As a classroom teacher at Patanadek School in Khon Kaen, Thailand, I taught the three formal subjects of English, Social Studies, and Health to four classrooms of fifth and sixth graders. The position also required the development of presentations of music, dance, acting, costume design, and cooking throughout the school year. Thai culture expresses itself primarily in the arts, and their education in schools was foundational. I regularly wrote and produced music, dance, and theater selections for rehearsal and presentation.
Instruction took place in three languages: English, Thai, and Isaan. Students often spoke other languages as well, including Chinese, Vietnamese, Bahasa, and French. As much as possible, I used their linguistic experiences to further open them to opportunities.
As Program Coordinator at Storm Mountain Center, I produced and directed all activities for visiting guests, groups, and camps of all ages, abilities, and needs. The site could hold up to four groups at a time and contained anywhere from 10 to 300 people each. Each group had unique needs and requests that utilized common space and resources, and therefore had to be closely managed. Activities regularly included music, games, day hikes, pack-out hikes, campfires, meals, and field trips, as well as trainings in CPR, wilderness survival, community health and mediation, and leadership. I also collected and produced photography from each group's experience on a weekly basis to send home with them.
The program office was also responsible for maintaining guest health records and coordinating necessary care among housing, maintenance, transportation, and kitchen personnel.
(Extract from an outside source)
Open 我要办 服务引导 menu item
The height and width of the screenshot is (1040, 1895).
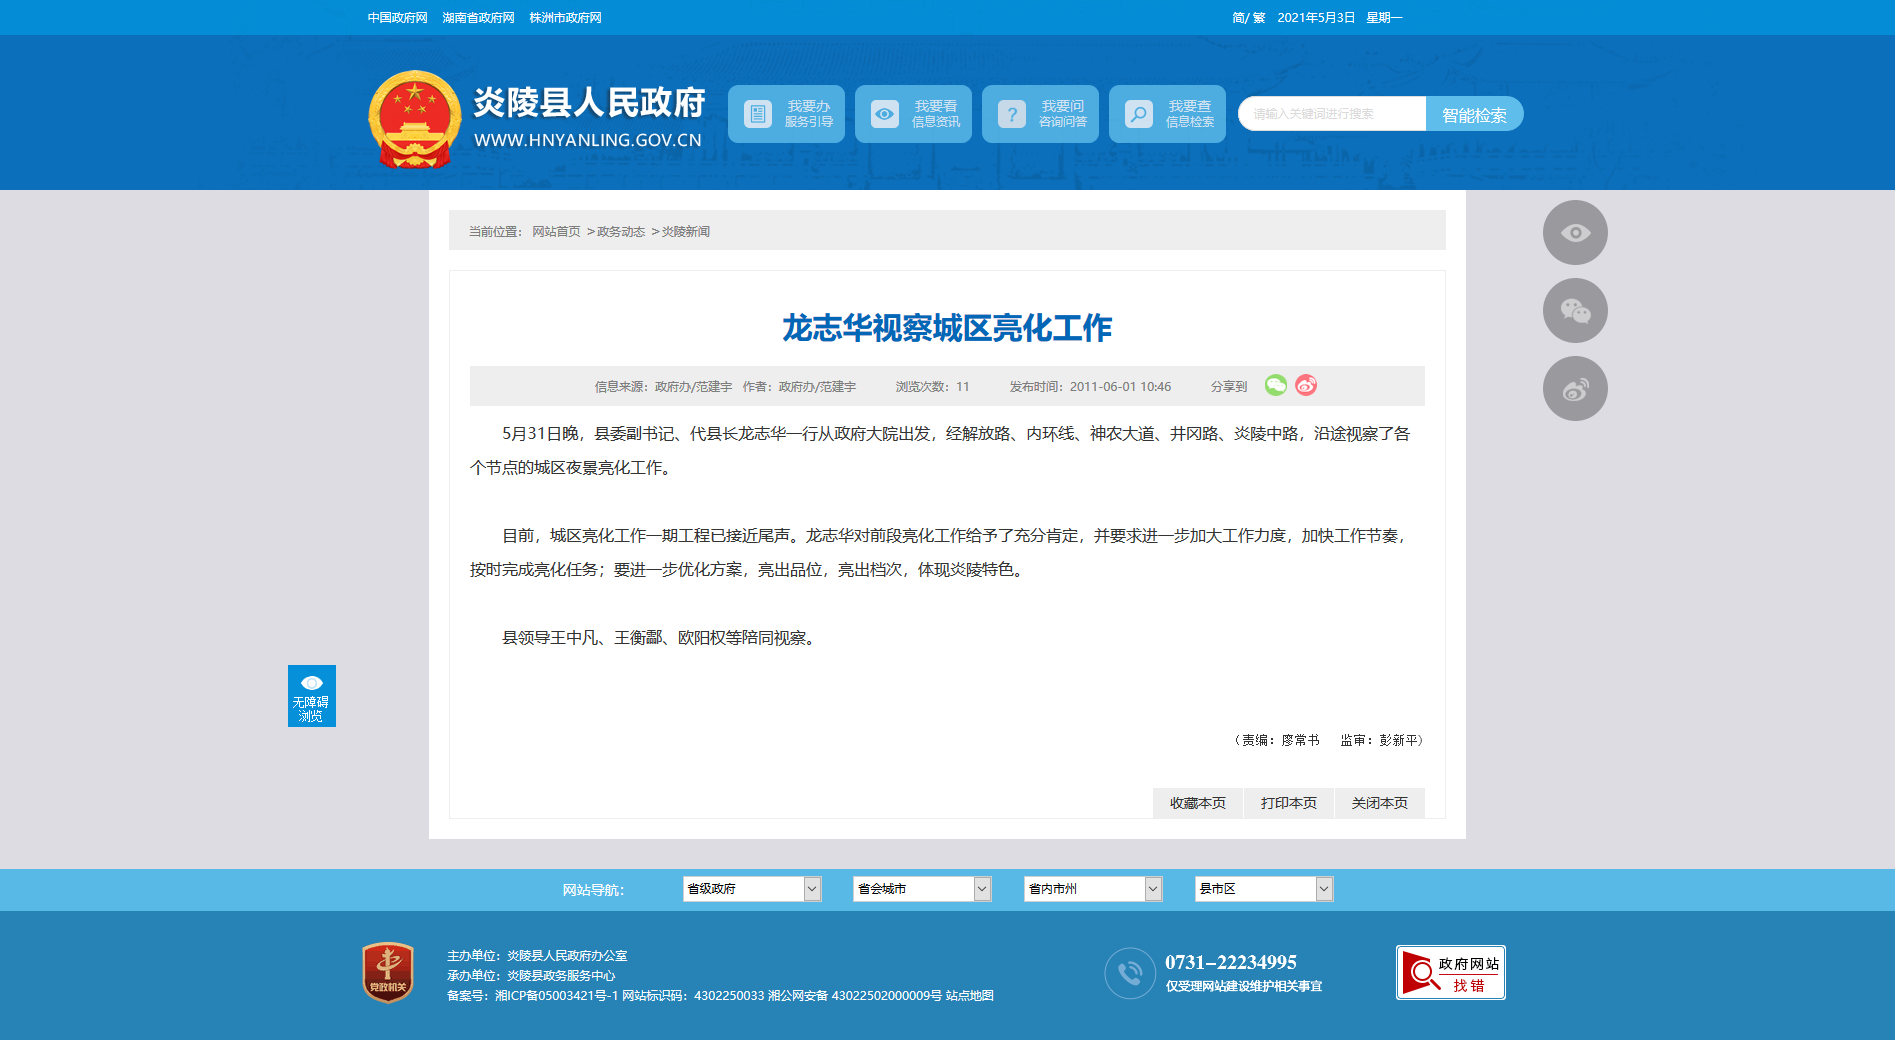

As the assistant to the Cottey College theater, I worked daily with the theater faculty to meet the needs of each semester's theater and speech curricula as they interacted with the facility's stages, production shops, and classrooms. I assisted all productions from rehearsals to showtime, the theater producing two of its own large shows each semester and hosting four to six guest shows in the same time period.
Most significantly, I was the sole manager of the theater's costume shop. When I took on the position, the costume shop was in disarray, with no system of inventory, no schedule for airing and cleaning, clothes crumpled in boxes and on the floor, mold spreading, and alterations incomplete and uncatalogued. Within two years, I turned the costume shop into a functional station for any department or guest to access and utilize.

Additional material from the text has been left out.